Selectivity of modified pomegranate peel for gold, platinum, and palladium: Adsorption behavior, mechanism, and recovery

Abstract

Recovery of precious metals from smelting, refining, and other industrial process effluents has received increasing attention from both industry and the scientific community. A novel bioadsorbent capable of selectively adsorbing gold, platinum, and palladium was synthesized in this study by simple modification of crushed pomegranate peel (PP). The mechanisms of adsorption and reduction of the adsorbents were mainly analyzed and characterized by Fourier transform infrared spectrometer (FTIR), Scanning electron microscope (SEM), Energy dispersive spectrometer (EDS), and X-ray photoelectron spectroscopy (XPS). The determination and modeling of the adsorption isotherms and kinetics data were also undertaken in this study.

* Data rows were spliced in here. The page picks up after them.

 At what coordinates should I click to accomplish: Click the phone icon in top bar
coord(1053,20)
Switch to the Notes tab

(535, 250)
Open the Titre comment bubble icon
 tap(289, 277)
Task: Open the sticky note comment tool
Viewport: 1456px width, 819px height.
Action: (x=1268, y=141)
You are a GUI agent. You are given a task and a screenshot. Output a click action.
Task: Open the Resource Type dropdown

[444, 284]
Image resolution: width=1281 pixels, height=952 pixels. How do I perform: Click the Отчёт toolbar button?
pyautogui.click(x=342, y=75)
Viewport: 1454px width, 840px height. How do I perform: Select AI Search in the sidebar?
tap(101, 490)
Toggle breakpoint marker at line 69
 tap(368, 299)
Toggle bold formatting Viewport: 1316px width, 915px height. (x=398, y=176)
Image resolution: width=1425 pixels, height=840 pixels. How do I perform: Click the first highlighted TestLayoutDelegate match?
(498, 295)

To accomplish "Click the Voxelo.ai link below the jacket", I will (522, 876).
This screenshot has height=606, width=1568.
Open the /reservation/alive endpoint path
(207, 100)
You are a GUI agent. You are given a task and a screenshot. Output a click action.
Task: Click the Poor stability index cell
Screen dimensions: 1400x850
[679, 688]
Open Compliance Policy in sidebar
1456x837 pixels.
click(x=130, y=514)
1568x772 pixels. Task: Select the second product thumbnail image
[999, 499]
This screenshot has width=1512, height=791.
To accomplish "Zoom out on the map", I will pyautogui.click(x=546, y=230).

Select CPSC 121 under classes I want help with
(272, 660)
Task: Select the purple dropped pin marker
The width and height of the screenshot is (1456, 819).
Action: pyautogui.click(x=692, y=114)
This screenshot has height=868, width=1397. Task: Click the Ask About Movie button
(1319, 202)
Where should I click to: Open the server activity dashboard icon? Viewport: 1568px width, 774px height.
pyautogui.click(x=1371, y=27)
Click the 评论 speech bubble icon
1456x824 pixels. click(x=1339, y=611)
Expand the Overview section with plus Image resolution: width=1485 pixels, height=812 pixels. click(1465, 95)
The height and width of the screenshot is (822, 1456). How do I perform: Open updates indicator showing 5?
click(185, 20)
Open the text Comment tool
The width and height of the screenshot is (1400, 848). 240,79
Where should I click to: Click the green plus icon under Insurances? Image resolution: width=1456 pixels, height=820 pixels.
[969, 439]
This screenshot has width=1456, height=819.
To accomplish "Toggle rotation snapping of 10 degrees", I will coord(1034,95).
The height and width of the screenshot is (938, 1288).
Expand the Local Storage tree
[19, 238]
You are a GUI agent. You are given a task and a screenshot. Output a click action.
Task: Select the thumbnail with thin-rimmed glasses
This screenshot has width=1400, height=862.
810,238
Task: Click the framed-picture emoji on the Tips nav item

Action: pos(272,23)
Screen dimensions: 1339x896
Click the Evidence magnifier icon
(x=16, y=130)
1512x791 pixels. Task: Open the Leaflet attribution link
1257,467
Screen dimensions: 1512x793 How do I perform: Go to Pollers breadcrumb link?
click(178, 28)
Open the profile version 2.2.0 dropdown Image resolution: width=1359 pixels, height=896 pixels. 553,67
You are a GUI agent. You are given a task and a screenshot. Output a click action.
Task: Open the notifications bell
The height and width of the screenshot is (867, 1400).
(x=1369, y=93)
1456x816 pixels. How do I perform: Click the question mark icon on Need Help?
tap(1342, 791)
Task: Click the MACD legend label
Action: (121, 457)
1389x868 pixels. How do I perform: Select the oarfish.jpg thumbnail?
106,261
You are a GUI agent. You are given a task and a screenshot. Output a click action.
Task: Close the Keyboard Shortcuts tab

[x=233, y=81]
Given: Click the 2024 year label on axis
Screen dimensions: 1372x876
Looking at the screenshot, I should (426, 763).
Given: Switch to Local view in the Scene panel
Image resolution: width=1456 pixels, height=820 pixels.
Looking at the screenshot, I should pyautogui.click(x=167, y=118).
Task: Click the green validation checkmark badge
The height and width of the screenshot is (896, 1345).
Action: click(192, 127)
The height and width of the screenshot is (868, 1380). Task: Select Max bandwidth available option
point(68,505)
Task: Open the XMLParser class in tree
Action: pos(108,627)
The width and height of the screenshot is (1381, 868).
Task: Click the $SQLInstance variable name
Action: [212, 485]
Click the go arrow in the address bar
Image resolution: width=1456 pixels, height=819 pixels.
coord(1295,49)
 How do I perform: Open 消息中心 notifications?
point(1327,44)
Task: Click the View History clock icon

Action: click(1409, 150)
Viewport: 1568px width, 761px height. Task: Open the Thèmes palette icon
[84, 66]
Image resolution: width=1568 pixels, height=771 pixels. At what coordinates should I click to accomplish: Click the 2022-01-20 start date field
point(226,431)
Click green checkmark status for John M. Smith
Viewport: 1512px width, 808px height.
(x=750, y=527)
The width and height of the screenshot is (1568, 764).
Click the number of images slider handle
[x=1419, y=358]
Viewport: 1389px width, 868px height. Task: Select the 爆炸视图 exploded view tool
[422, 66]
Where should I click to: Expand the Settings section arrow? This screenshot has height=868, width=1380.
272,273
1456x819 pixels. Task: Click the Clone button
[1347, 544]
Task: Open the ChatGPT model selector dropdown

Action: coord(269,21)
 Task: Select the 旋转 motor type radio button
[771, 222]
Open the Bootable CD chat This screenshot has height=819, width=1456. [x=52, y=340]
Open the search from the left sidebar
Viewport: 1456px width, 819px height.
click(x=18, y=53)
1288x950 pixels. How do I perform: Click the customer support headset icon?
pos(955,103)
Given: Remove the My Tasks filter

The maximum adsorption capacity for Au(III), Pt(IV), and Pd(II) in 0.1 M HCl media at room temperature was 34 mg/g, 1.16 mg/g, and 1.05 mg/g, respectively. More than 95.4 % gold ions, 85.2 % platinum ions, and 97.5 % palladium ions would be reduced to be their elemental metal after selective adsorption by the rich hydroxyl groups in the polyphenolic aromatics. In addition, the effect of pH and coexisting base metal impurity ions on the adsorption efficiency of Au(III), Pt(IV), and Pd(II) were evaluated. The Langmuir isotherm model was found to be consistent with the adsorption isotherm, and the pseudo-second-order model was more appropriate to describe the adsorption. The effectiveness of practical recovery of Au(III), Pt(IV), and Pd(II) from real industrial effluent was examined using PP gel. The present study provided a quite promising novel material, pomegranate peel adsorbent, which exhibited great potential for the recovery of precious metals from various industrial effluents.